If input data comes from CD cages and split between chow and choc food is needed, use joindata_interval_choc_chow.py. This will add an extra line per cage with the eating amounts and the eating type (e.g. 0.02c, for choc, 0.02w, for chow).
If no filtering is desired use joindata_interval_multiple_all.py .
If input data is in eating amount format use joindata.py .
If input data is in eating amount format and compression of non-eating periods is desired, use joindata_compress.py.
To obtain both the interval and eating amount information use joindata_getincrement_and_interval.py .
To obtain only the eating amount information, without any time reference use joindata_getincrement.py .
Once the data is already pre-processed, it is ready for training the model.
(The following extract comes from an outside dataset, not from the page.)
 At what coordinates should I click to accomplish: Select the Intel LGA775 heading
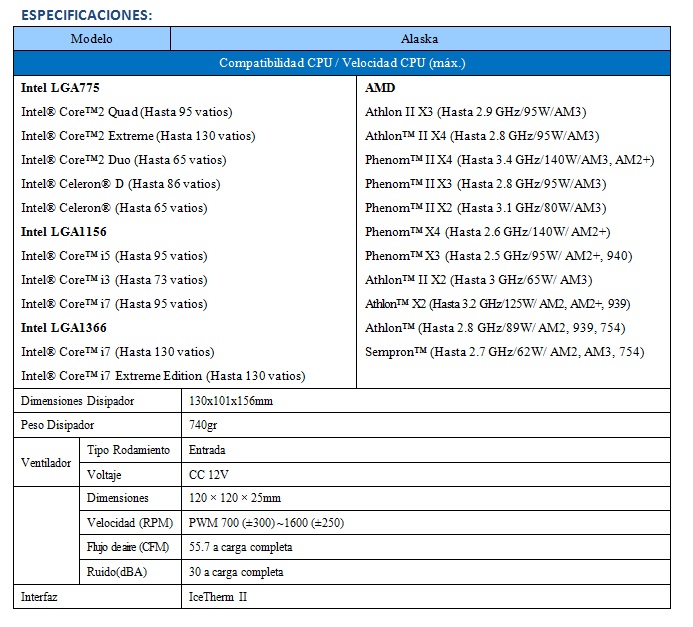(x=60, y=88)
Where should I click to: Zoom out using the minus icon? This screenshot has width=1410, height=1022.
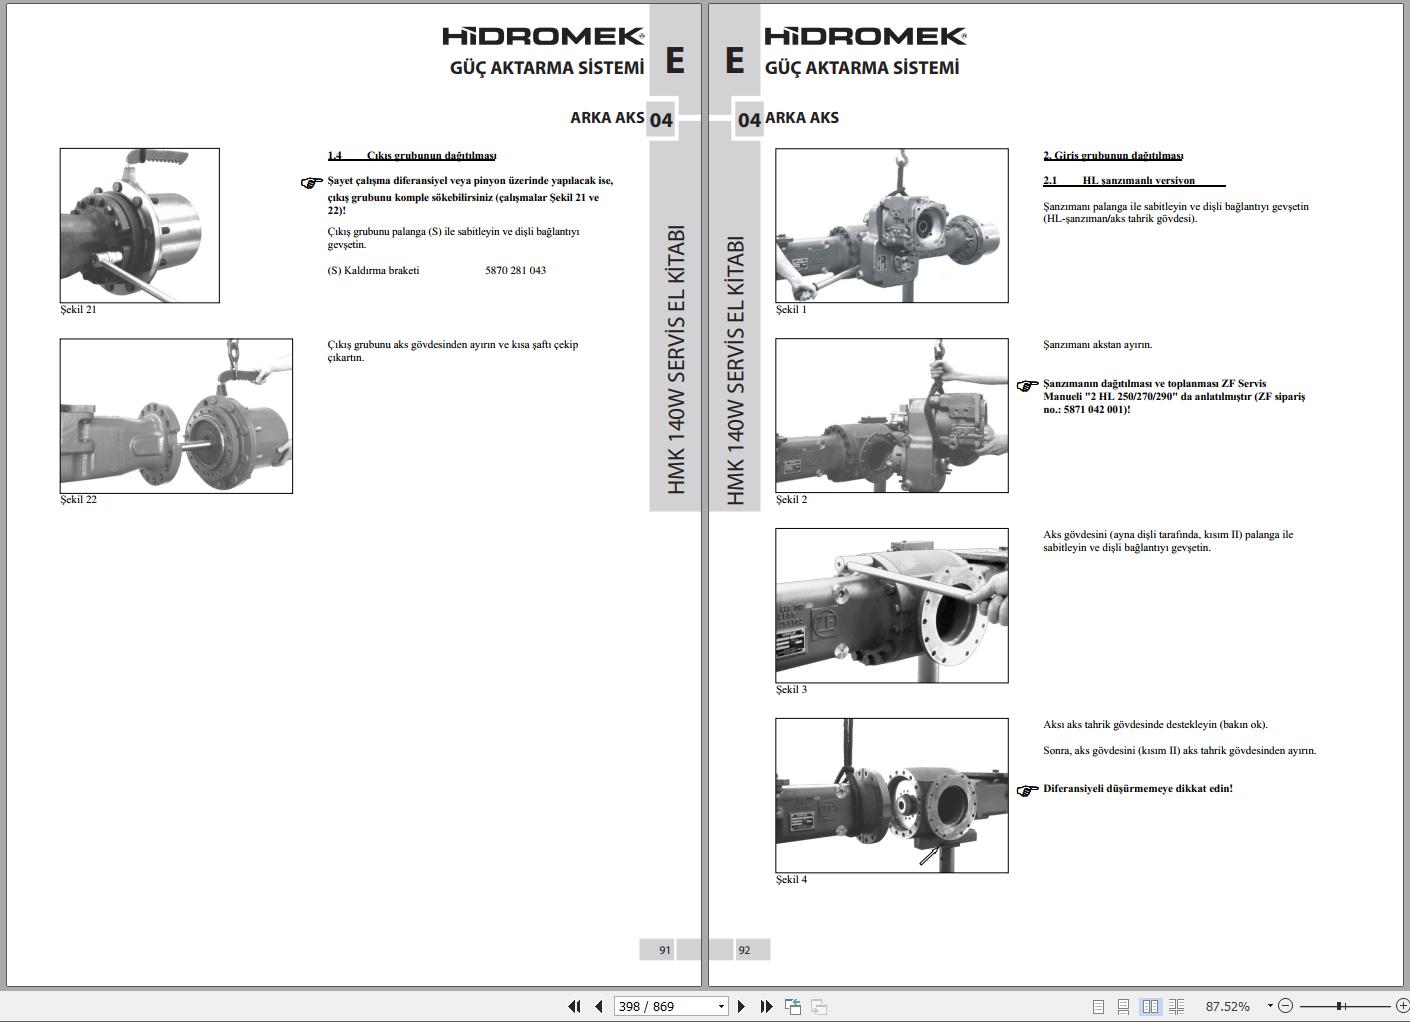pyautogui.click(x=1287, y=1005)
To train a 2 states model. The training is done with file containing the bins:
python ./bin/hmmtrain_homogeneous.py 2 20090302_SC_f_inc_m_bin.jnd
Output files:
20090302_SC_f_inc_m_bin_2states.hmm
This uses all input sequences in .jnd file and trains a 2 states default model using Baum-Welch algorithm. This script uses scaling variables in the computation of the model in order to avoid underflow.
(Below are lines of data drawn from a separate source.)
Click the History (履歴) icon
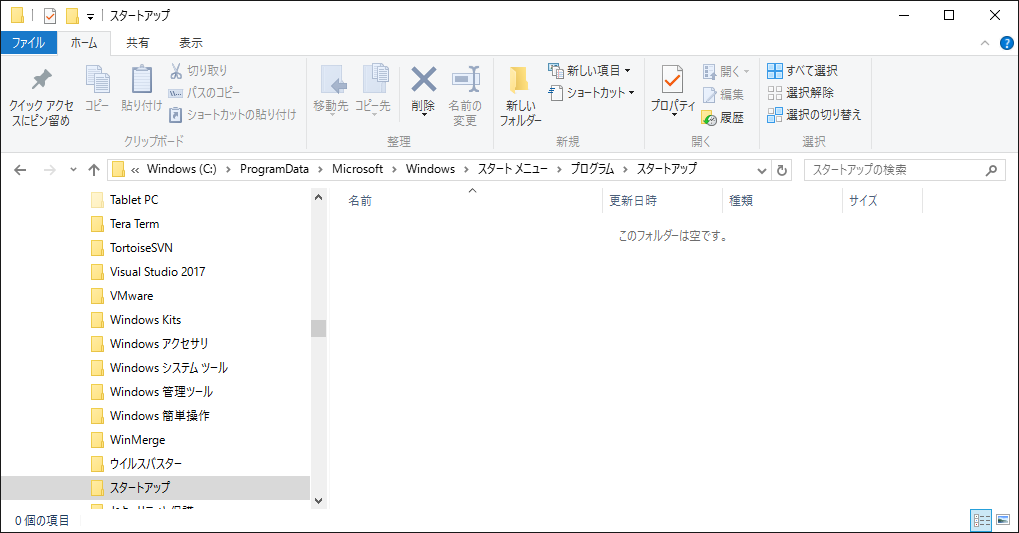This screenshot has width=1019, height=533. point(709,117)

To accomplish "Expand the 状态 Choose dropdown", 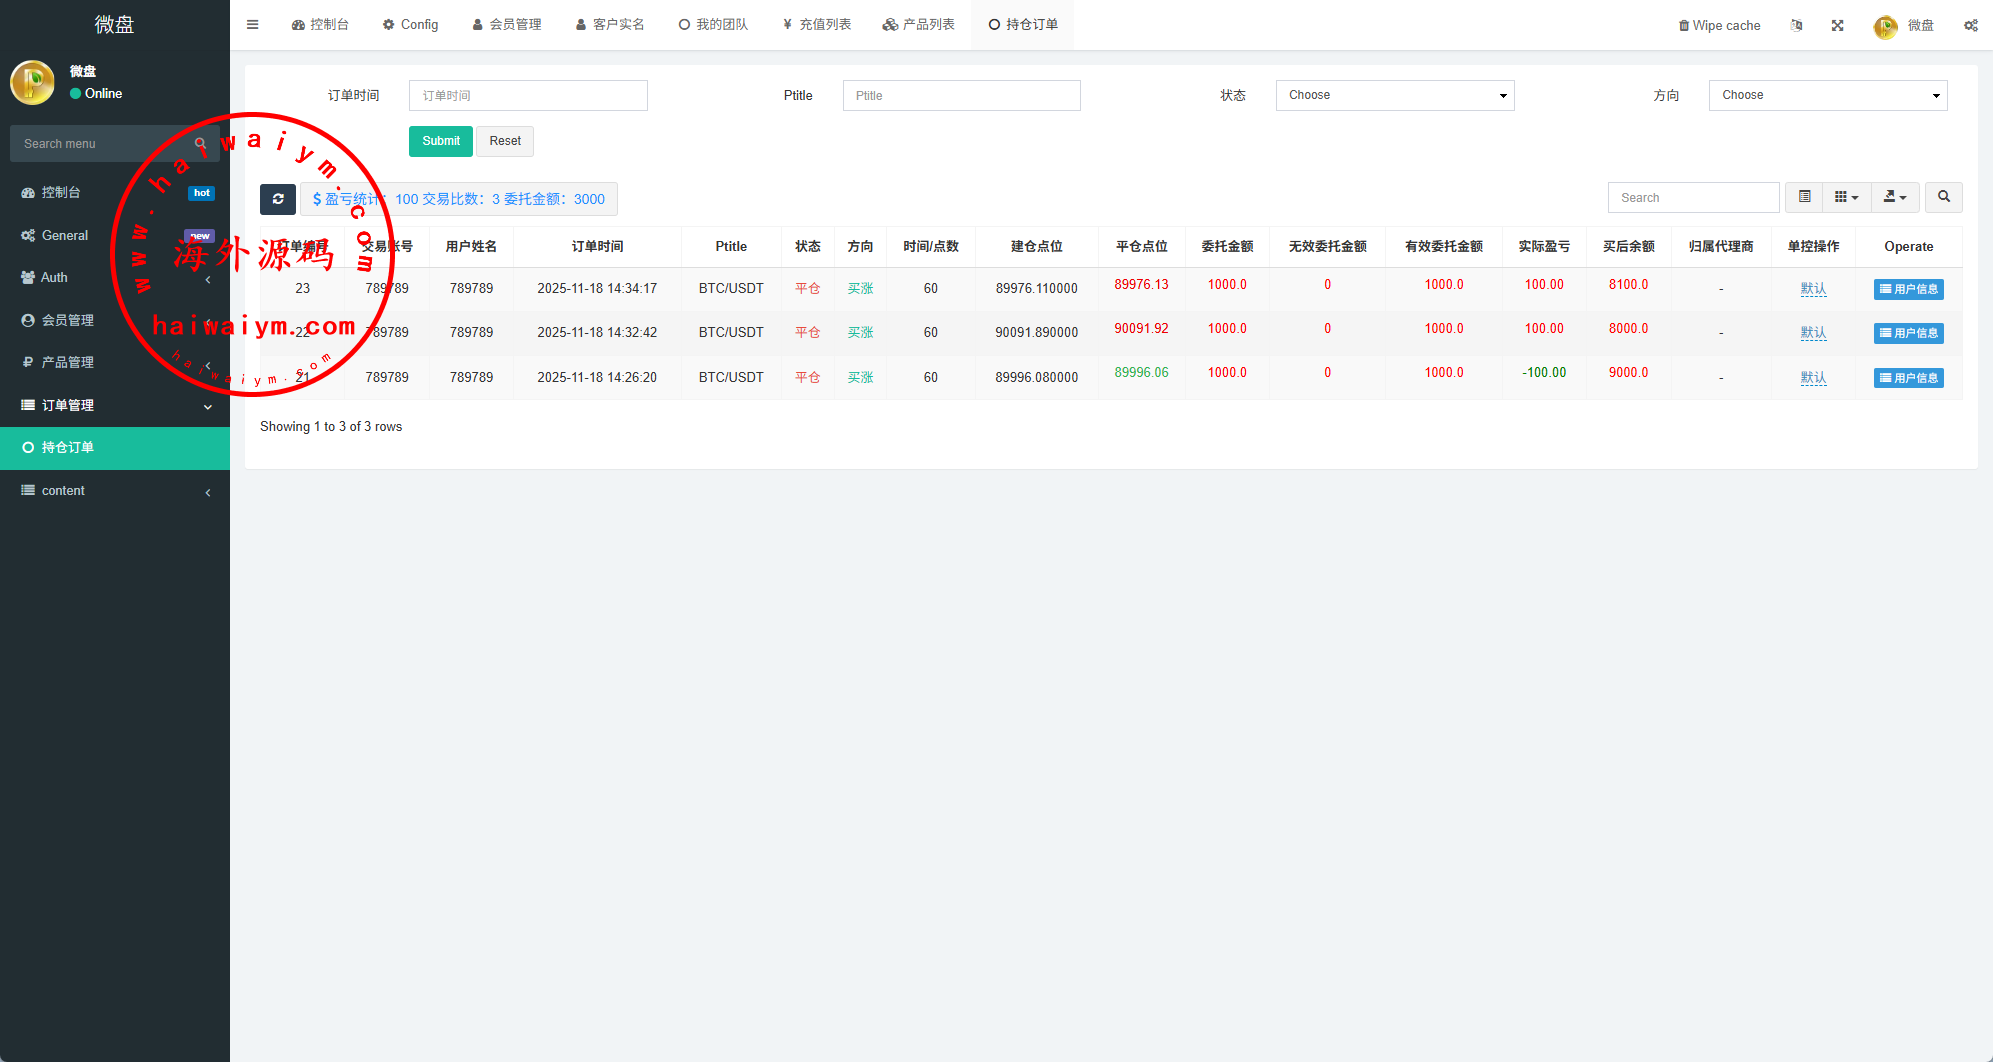I will 1394,95.
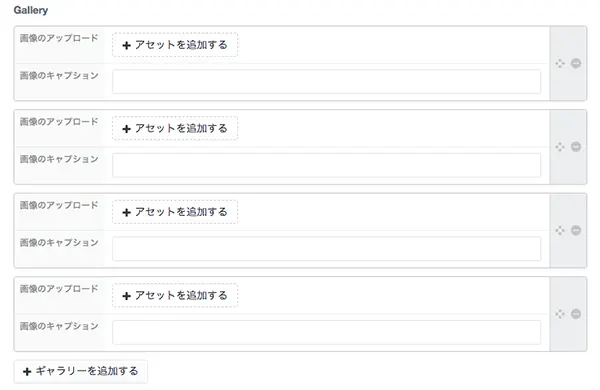Focus the fourth row's 画像のキャプション field
This screenshot has height=390, width=600.
point(326,332)
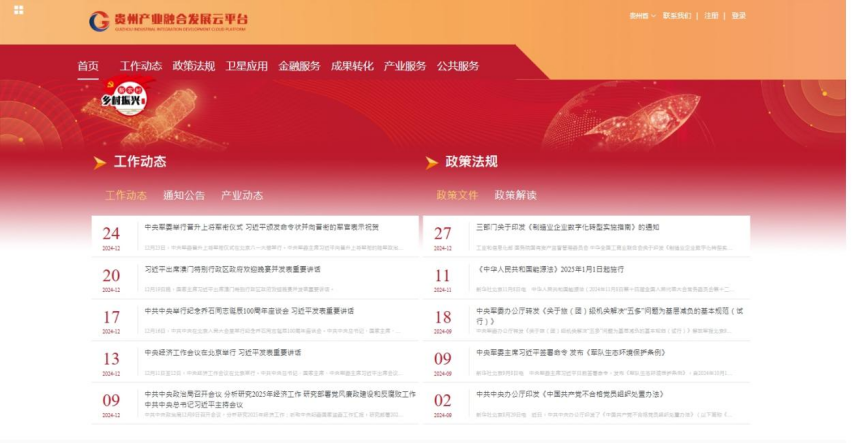863x443 pixels.
Task: Go to 金融服务 in the navigation bar
Action: point(299,67)
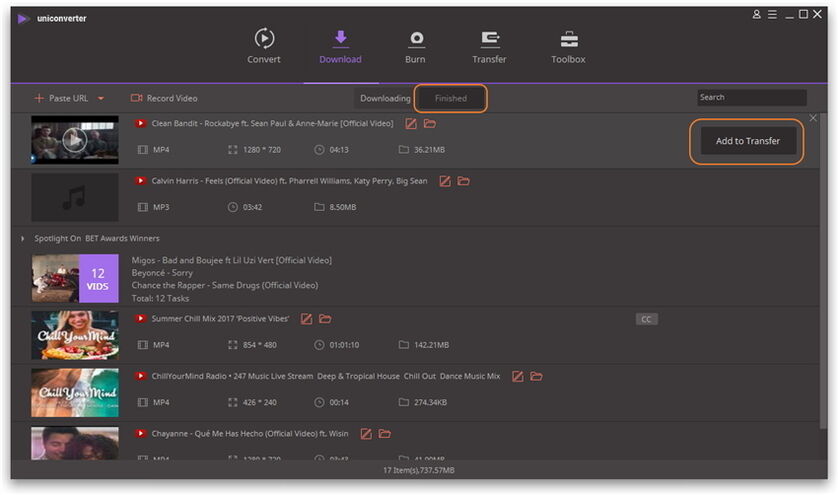Open the Burn section
This screenshot has height=495, width=838.
pyautogui.click(x=415, y=46)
The version without scaling variables is also available, although it is not recommended unless no hmmtrain_homogeneous_noscaling.py, underflow is assured.
In case that the input data has labels (states) available, use hmmtrain_labeled.py .
Once the model is trained it can be used to decode other sequences. Since the training data is in 'bin' format, the data to be decoded must also be in this format.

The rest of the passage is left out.